Unlike classical mechanics, where values can be continuous,  quantum numbers only take on discrete values.

The Four Quantum Numbers

These four numbers fully describe hydrogen, the simplest atom:

• The Principal Quantum Number (n)
• The Angular Momentum Quantum Number (l)
•  The Magnetic Quantum Number (ml)
• The Electron Spin Quantum Number (s)

Principal Quantum Number n

This number determines on which shell the electron is. In other words, the energy level and the most probable distance of the electron from the nucleus.

A larger n means:

• Higher energy
• Greater distance form the nucleus
• Larger atomic orbital

The principal quantum number must be a natural numbers: n=1,2,3,4…

It cannot be zero as an atom with no or a negative energy state cannot exist.

The value of n= 1 represents the K-shell in the Bohr model and is the lowest energy level.

Electron transitions

When an electron absorbs a photon, it jumps to a higher energy level (eg., from n=1 to n=2)

When an electron emits energy, it returns to a lower energy level (eg. from n=2 back to n=1)

Angular Momentum Quantum Number l

This number determines the shape of the orbital.

Think of an orbital as a room where electrons probably are.

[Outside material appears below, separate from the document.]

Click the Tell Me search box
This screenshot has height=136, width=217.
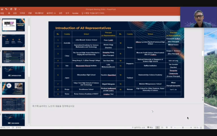93,13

Click here to learn more about orbitals.

The angular momentum quantum number is always smaller than n and takes integer values : l=0,1,2,3…,(n-1)

You can also use letters instead of numbers to describe l.

• S: l=0
• P: l=1
• D: l=2
• F: l=3

Each value of l  indicates a specific s, p, d, f  subshell.

Principle shells and Subshells

The principle shell determines the level of the energy level of an electron and the distance from the nucleus. It is represented by the principle quantum number n.

The subshell is a division within the principle shell. The different subshells within the principal shell have specific shapes and can hold a certain number of electrons. It is represented by the angular momentum quantum number l.

Example

 n=3 allows l= 0,1, 2, so it the third energy level has three subshells:

• 3s (l=0)
• 3p (l=1
• 3d (l=2)

Magnetic Quantum number ml

This number determines the spatial orientation of an orbital. It indicates the number of orbitals and their orientation within a subshell.

The value of ml can range from -l to l: ml= -l,…,0,…,l

For instance, if l=2, ml=-2,-1,0,1,ml

This means there are five orbitals in the d-subshell (l=2).

Electron Spin Quantum Number s

This number determines the instinct angular momentum (spin) of an electron.

The electron can either turn clockwise (s=1/2) or anti-clockwise (s=-1/2), thus s= ½ or -1/2

This is coherent with the Pauli Exclusion Principle.

Example for all quantum numbers

Helium has two electrons in the K shell.

The K-shell describes the lowest energy level and has the principle quantum number n=1

The electrons are in the s-orbital which is describes by l=0

This leads to ml=0

The electron spin quantum number needs to be opposite for the electrons (Pauli Exclusion Principle) , thus s=1/2 for the one electron and s=-1/2 for the other.